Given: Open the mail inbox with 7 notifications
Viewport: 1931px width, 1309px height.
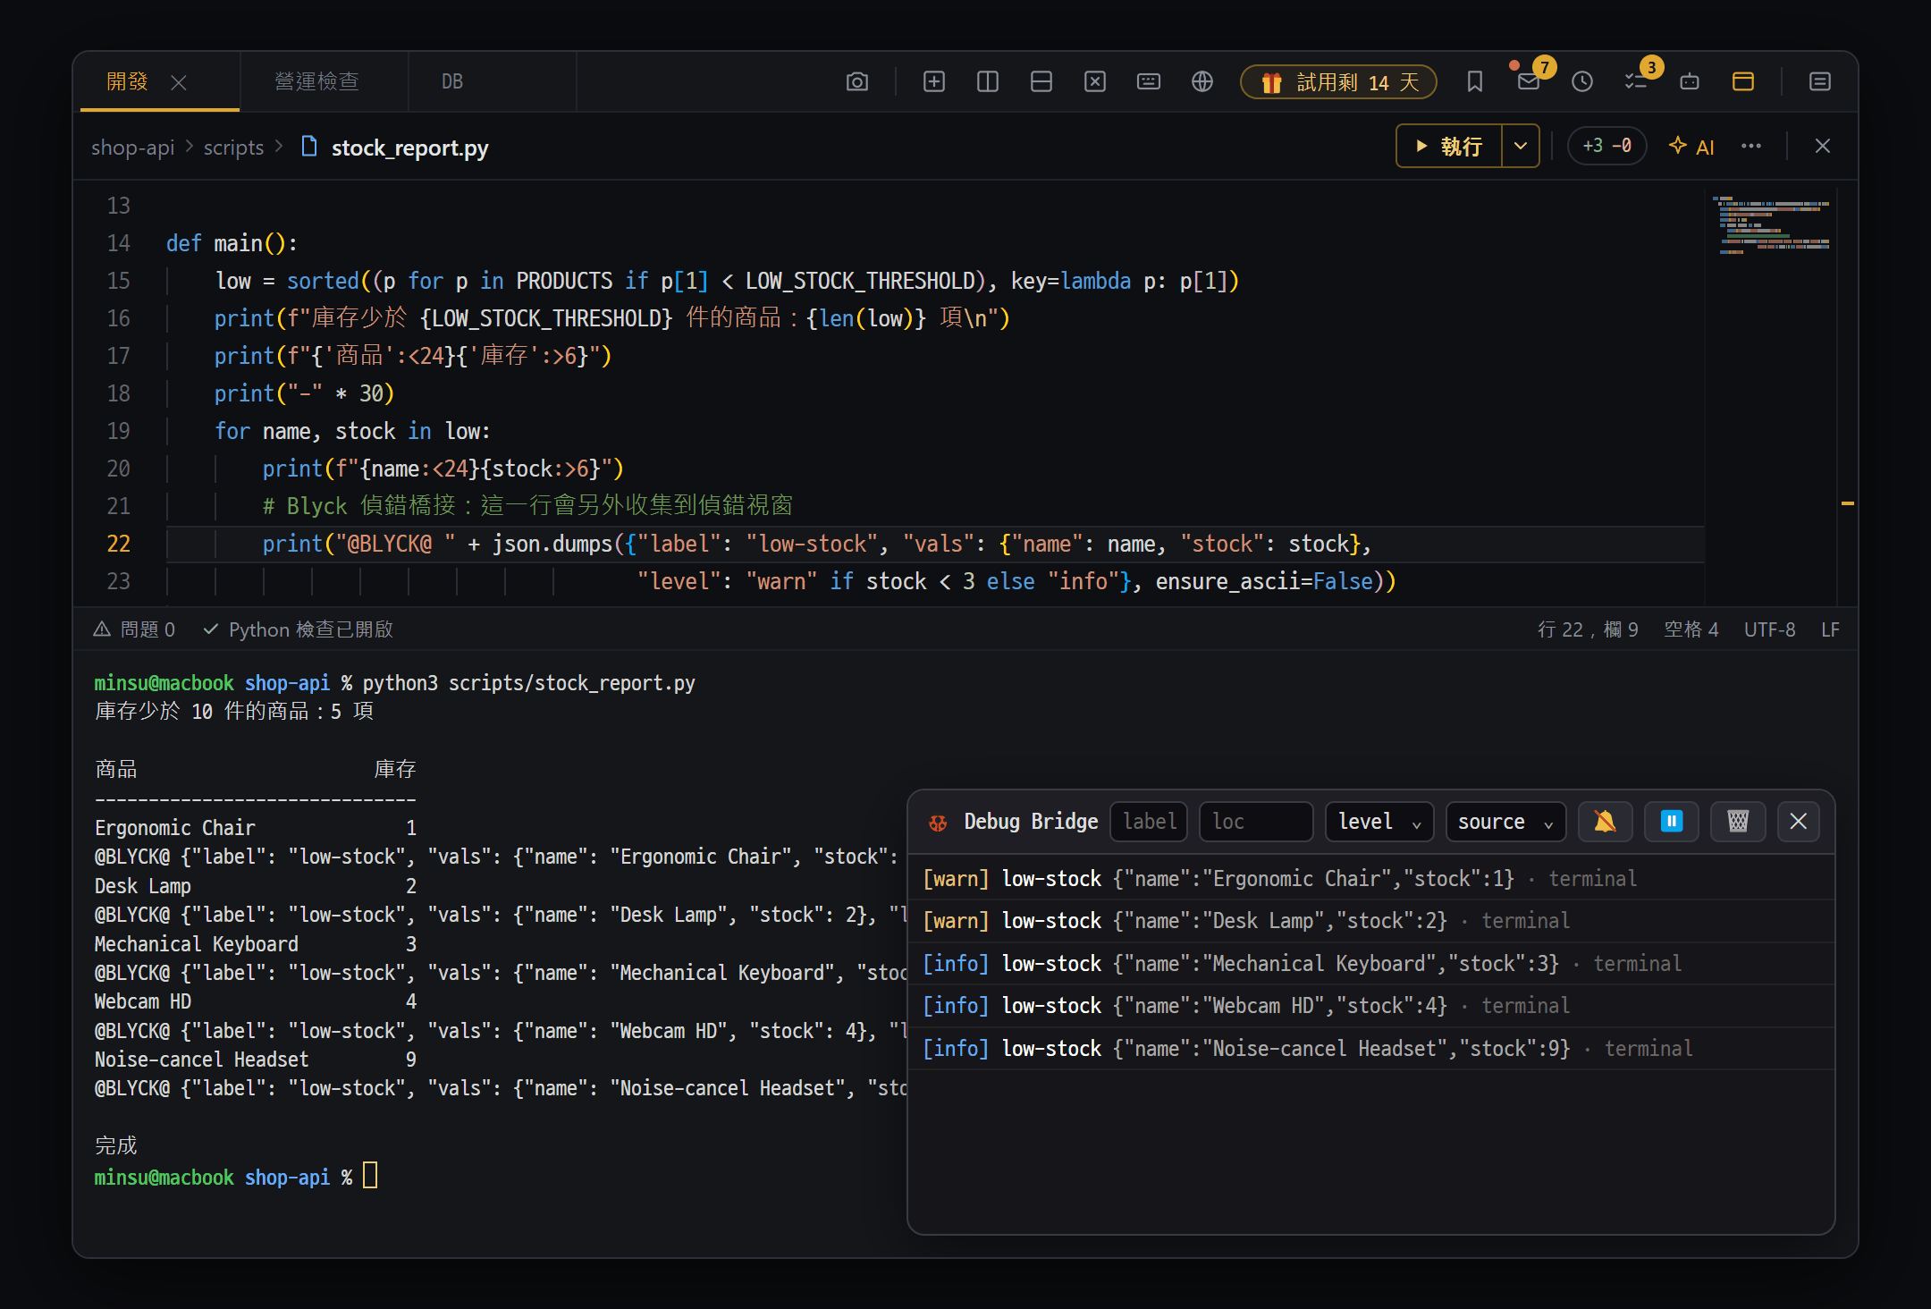Looking at the screenshot, I should (x=1529, y=82).
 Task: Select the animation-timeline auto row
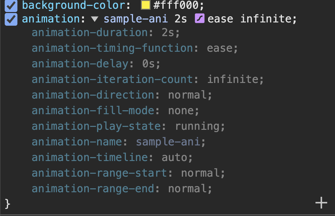coord(112,157)
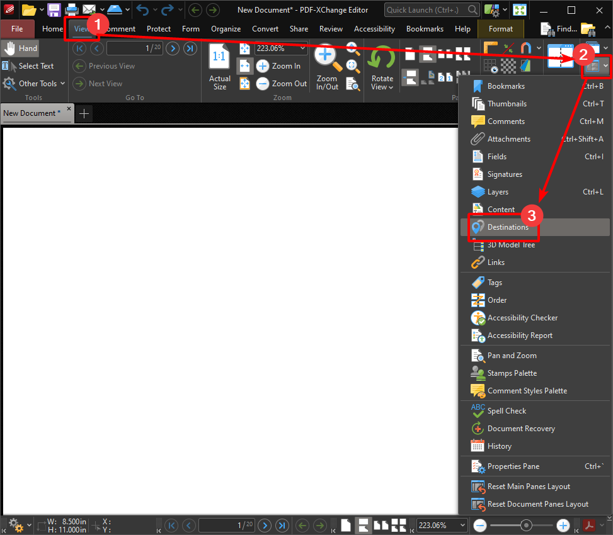This screenshot has height=535, width=613.
Task: Open the Destinations pane from the menu
Action: (x=502, y=227)
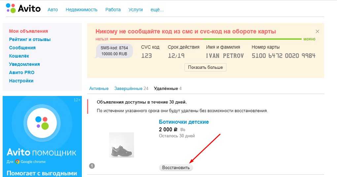Click the Avito logo in the header
Viewport: 337px width, 177px height.
[x=23, y=8]
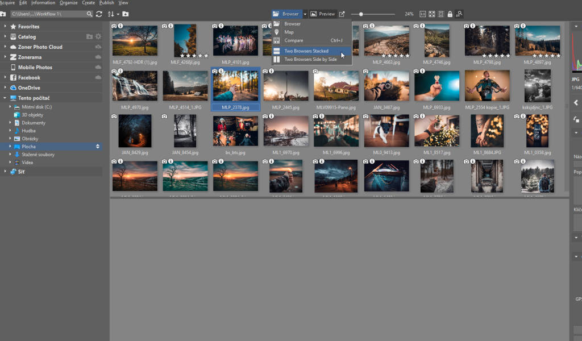This screenshot has height=341, width=582.
Task: Click the Preview button in the toolbar
Action: coord(323,14)
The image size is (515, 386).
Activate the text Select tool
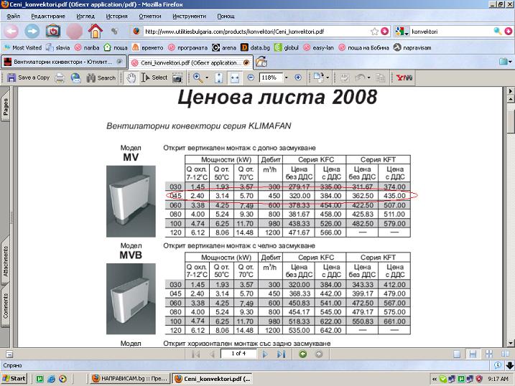154,77
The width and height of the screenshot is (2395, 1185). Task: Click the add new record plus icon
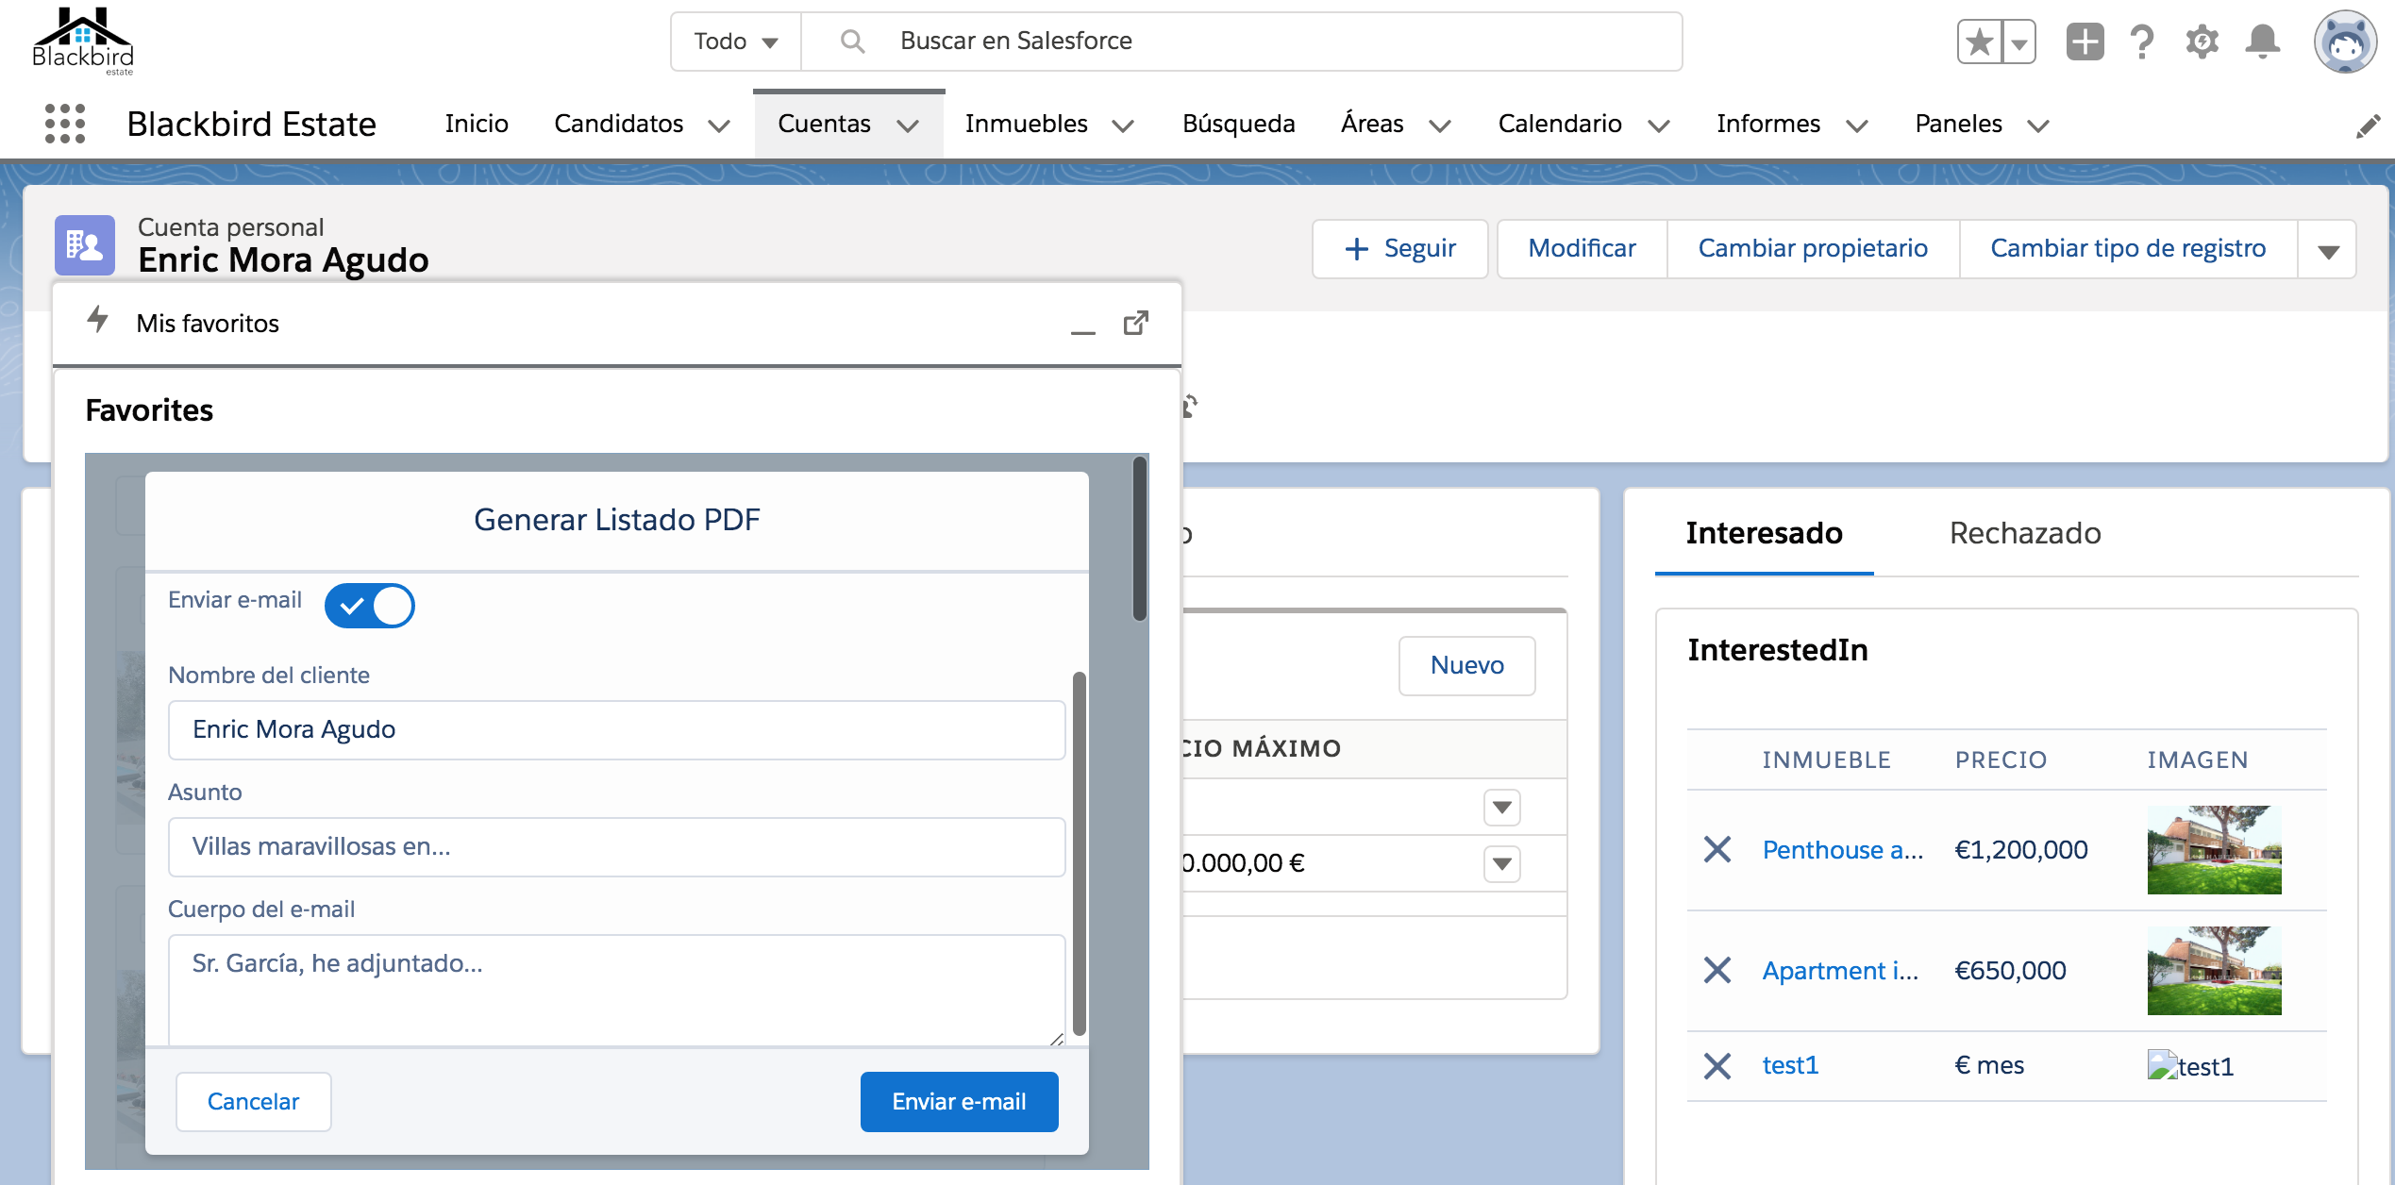(2084, 42)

■ Prompt
From the first line above to the last, copy the records exactly but omit the pictures.

■ Exercise answer
Given: Open the mail inbox with 7 notifications
Viewport: 1931px width, 1309px height.
Looking at the screenshot, I should (x=1529, y=82).
 Task: Select the animation-timeline auto row
coord(112,157)
This screenshot has height=535, width=613.
Task: Open the Destinations pane from the menu
Action: (x=502, y=227)
Click the Avito logo in the header
Viewport: 337px width, 177px height.
[x=23, y=8]
This screenshot has height=341, width=582.
Task: Click the Preview button in the toolbar
Action: coord(323,14)
The image size is (515, 386).
Activate the text Select tool
154,77
The width and height of the screenshot is (2395, 1185). Task: Click the add new record plus icon
(2084, 42)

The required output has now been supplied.